--- EXCERPTED DATA ---

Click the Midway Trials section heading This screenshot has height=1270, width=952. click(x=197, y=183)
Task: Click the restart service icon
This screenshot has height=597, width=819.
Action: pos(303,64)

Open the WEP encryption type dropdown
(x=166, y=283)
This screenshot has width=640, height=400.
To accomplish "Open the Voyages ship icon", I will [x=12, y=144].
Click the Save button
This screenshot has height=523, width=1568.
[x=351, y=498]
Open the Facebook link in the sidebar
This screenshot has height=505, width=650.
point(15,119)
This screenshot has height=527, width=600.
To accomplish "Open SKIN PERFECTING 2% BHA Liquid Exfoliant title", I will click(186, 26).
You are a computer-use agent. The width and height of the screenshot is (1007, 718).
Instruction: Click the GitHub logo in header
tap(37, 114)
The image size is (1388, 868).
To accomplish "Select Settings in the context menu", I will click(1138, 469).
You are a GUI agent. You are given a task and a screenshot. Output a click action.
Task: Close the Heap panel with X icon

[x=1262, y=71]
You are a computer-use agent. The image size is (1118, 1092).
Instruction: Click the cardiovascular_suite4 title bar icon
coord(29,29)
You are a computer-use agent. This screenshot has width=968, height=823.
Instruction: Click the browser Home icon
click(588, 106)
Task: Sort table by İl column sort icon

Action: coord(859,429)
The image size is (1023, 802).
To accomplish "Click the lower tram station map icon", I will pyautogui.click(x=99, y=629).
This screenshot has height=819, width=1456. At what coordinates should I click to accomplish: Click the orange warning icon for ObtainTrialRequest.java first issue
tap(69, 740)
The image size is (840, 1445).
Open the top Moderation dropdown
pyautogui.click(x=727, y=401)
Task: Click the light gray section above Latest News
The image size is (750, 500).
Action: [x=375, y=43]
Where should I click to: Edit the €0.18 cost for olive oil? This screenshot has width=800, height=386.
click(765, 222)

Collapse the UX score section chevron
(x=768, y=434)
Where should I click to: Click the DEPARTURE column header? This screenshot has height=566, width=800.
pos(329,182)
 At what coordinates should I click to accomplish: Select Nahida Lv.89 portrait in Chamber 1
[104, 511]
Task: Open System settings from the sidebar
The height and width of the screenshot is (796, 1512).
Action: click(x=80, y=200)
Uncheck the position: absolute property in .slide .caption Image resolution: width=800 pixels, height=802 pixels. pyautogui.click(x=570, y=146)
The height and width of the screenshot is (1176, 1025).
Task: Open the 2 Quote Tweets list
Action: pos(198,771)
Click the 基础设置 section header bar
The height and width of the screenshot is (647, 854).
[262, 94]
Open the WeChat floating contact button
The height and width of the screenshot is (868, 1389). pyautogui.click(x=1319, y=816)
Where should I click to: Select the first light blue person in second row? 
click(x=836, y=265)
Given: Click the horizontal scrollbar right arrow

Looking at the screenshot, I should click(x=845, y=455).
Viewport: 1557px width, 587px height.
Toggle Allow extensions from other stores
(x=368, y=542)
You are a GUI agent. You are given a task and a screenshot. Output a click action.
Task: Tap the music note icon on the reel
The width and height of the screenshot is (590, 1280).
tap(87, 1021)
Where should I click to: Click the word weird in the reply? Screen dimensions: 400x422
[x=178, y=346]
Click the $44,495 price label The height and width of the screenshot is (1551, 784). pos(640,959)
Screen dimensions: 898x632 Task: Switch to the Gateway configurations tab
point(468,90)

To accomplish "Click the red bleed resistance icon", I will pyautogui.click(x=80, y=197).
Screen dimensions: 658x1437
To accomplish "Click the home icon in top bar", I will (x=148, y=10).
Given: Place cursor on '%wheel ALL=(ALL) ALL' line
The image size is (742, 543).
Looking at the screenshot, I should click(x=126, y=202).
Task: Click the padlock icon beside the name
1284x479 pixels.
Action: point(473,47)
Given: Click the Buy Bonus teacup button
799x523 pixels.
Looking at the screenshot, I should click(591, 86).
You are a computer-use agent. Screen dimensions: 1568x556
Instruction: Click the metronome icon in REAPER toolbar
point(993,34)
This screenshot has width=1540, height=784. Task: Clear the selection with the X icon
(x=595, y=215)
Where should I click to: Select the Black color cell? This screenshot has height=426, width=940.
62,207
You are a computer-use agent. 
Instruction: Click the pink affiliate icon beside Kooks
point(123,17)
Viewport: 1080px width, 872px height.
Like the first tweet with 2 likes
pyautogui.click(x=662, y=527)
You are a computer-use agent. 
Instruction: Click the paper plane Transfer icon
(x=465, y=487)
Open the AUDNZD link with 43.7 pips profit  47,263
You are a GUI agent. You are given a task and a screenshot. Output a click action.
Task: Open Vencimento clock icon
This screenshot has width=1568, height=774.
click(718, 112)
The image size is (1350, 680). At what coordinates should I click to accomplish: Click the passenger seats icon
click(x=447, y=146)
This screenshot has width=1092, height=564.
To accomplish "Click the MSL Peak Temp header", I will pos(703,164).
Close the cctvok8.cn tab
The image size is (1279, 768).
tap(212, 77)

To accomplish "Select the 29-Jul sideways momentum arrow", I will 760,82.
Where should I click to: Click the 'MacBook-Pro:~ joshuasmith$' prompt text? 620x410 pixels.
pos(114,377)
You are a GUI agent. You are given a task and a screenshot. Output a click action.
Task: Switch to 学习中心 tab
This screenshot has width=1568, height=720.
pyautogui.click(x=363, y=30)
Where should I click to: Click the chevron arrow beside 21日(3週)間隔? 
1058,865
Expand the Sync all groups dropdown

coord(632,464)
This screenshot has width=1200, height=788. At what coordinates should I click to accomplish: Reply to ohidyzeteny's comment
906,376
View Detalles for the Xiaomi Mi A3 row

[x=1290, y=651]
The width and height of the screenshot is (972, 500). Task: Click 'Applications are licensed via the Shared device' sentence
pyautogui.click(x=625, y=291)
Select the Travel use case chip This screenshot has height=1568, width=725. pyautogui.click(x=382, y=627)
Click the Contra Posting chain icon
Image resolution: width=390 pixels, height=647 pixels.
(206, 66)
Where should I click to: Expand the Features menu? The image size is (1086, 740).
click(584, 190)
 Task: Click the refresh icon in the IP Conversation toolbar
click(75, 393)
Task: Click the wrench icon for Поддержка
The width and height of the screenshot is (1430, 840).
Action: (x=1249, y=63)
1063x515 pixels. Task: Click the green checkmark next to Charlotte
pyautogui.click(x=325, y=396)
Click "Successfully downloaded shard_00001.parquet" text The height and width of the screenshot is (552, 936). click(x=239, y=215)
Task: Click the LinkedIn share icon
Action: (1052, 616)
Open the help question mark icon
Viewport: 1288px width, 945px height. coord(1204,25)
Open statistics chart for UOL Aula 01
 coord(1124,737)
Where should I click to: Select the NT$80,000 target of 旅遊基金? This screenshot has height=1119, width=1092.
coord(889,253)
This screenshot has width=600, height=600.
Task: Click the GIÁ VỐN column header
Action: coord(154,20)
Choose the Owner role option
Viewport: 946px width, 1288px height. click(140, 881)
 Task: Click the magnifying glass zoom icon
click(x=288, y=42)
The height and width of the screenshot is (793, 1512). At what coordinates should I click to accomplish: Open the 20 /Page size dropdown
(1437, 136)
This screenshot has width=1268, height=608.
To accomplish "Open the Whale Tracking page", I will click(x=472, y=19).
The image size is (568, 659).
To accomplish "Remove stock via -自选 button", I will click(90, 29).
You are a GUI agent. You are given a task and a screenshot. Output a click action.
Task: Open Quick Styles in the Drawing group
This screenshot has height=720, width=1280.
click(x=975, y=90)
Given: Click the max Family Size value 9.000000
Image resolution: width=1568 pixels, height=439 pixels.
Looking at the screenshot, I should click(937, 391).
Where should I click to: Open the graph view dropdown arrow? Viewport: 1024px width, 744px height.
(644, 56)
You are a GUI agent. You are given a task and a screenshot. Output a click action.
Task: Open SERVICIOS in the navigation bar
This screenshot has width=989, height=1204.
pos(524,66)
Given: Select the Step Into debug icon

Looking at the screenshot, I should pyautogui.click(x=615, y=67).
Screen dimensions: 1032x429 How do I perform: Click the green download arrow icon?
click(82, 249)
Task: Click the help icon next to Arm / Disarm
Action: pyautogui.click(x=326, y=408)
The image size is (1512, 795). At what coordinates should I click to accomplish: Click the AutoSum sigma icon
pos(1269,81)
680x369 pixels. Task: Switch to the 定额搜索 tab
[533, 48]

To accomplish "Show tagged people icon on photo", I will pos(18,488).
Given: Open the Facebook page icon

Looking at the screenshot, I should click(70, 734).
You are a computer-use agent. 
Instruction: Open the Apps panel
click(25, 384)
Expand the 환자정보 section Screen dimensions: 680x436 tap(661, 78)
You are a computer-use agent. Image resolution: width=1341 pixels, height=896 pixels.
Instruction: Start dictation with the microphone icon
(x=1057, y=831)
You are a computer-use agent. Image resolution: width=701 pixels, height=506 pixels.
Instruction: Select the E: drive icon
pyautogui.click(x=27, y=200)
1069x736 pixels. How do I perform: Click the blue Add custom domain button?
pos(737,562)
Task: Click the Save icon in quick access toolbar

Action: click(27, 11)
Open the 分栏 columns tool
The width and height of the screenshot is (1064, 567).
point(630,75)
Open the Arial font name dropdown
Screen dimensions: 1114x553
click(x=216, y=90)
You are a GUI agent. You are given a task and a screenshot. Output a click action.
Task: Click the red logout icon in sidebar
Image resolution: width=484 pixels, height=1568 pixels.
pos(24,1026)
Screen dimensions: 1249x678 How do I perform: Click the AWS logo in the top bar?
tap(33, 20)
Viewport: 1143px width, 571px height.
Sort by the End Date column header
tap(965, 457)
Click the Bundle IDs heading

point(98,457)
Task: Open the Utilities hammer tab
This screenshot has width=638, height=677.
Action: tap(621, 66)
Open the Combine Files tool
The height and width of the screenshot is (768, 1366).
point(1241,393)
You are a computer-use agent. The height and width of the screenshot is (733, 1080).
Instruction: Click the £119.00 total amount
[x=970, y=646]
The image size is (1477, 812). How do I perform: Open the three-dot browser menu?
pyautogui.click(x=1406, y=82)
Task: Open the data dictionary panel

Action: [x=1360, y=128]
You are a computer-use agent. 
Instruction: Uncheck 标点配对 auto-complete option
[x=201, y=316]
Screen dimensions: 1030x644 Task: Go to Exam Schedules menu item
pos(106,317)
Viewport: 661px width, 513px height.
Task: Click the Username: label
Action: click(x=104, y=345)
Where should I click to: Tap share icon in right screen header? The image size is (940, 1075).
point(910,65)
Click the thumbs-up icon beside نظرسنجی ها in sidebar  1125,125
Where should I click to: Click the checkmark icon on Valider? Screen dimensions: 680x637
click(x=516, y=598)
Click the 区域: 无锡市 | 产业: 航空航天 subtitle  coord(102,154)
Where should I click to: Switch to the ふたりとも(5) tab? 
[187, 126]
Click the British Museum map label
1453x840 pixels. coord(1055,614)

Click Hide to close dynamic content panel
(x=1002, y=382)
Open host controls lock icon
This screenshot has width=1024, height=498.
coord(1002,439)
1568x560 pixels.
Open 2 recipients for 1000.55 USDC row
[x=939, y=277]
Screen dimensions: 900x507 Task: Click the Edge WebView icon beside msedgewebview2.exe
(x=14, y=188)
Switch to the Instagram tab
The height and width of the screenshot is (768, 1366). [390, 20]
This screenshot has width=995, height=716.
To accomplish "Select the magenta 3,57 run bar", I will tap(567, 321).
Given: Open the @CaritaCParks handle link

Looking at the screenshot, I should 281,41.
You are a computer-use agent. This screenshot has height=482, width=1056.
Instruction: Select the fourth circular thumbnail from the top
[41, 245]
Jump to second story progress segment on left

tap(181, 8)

---

**WORK TASK:**
Every line above holding the string "sidebar" should be listed.

**EXERCISE RESULT:**
Open the Facebook link in the sidebar
Task: Open System settings from the sidebar
Task: Click the red logout icon in sidebar
Click the thumbs-up icon beside نظرسنجی ها in sidebar  1125,125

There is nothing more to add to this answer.